Vagrants, including hundreds of starving boys and girls were gathered off the streets of Britain and Ireland and dispatched to Virginia.
Prostitutes were similarly sent to the West Indies.
The First Fleet anchored in Sydney Cove on 26th January 1788.
The British Government had hoped that the colony would be self-sufficient within two years but the settlement was plagued by problems.
The convicts lacked farming experience and the land was unsuitable for crops and pasturing.
They were saved by the arrival of the Second Fleet in June 1790 carrying much needed supplies.
The colony began to expand and shipping became more frequent.
Norfolk Island was the next settlements after Port Jackson established by the first fleet.
By 1804 there were over 1100 convicts there, but it was expensive to maintain so part of the settlement was removed to Van Diemen’s Land.
In February 1814 it was abandoned and remained uninhabited until 1825. Then a second penal settlement was established there, to house the worst convicts. Officially it was described as 'a place of the extremist punishment, short of death'.
The Port Arthur penal settlement was established in 1830.
Favouring the system of solitary confinement for punishment, it had the reputation of being a harsh prison.
Mindful of the war with France, the British Government was fearful that the French would attempt to establish a military settlement in Australasia. To prevent them doing so in Van Diemen's land, a small group was sent there in 1803. They originally settled at Risdon Cove, re-named Hobart.
Between 1844 and 1847 approximately 1,750 convicts arrived in Melbourne, Portland and Geelong. Most of them were from Pentonville Prison and under a new policy of the British Government, they were referred to as ‘Exiles’.
Exiles were free to work for pay within the district to which they were assigned.
By1848, the small colony of Western Australia was in a bad economic state, desperately requiring more labour to survive. In February 1849, a public meeting was held in Perth where it was agreed that, should the British Government wish to establish another penal settlement, then the settlers of Western Australia would be glad for their colony to be considered.
Women could be placed in the stocks or an iron collar for punishment. Gradually this was discontinued. But the practice of cutting off their hair still continued.
With other colonies objecting to the arrival of more convicts and with the transportation system near to collapse, the British Government was only too happy to agree to the transportation of convicts to the Swan River Colony. It was declared by an order-in-Council as a penal colony on 1st May 1849.
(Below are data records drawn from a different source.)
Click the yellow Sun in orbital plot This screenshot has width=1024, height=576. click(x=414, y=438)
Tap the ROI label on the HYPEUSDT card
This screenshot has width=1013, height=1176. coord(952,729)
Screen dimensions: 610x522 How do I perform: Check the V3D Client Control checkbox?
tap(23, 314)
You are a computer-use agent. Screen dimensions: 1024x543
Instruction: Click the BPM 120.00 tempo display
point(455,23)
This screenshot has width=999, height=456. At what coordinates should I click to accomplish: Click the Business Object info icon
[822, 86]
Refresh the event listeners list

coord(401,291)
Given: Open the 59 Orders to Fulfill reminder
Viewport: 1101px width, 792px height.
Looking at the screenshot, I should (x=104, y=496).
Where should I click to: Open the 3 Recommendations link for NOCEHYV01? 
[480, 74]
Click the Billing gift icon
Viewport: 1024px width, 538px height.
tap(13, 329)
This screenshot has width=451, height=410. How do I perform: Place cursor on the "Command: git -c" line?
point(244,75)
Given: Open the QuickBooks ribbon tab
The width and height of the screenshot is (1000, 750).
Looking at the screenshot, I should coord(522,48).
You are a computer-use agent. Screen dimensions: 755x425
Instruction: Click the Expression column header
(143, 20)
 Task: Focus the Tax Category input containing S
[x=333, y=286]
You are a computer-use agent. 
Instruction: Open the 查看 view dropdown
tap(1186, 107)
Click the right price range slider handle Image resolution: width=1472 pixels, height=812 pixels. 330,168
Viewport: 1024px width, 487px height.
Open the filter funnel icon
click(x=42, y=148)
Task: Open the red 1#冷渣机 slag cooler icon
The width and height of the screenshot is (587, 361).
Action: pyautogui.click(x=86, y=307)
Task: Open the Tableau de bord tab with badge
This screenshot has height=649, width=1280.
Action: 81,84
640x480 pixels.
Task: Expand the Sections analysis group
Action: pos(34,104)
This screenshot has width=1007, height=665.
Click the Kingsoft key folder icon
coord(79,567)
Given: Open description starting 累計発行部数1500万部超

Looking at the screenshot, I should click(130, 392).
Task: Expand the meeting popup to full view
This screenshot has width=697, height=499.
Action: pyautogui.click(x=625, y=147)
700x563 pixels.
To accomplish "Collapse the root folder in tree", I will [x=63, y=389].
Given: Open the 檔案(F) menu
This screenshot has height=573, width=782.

The penal establishment on Gibraltar was founded in 1842, and by 1845 some 500 prisoners were held there. In March 1847 a hulk arrived, capable of accommodating an additional 300 men. Gibraltar, along with Bermuda, was regarded to be the second or penal stage whereby convicts spent one to three years on public works, after which they would be sent on to Australia.
Over three hundred convicts were sent to Bermuda to work in the dockyards after an act passed in 1823 allowed convicts to be employed in any colony determined by the King. The base at Bermuda grew rapidly and by 1846 there was enough work for 2000 men for 12 years.
In 1842, the Governor proposed that well-behaved convicts be allowed to settle on Bermuda but the Legislative Council refused.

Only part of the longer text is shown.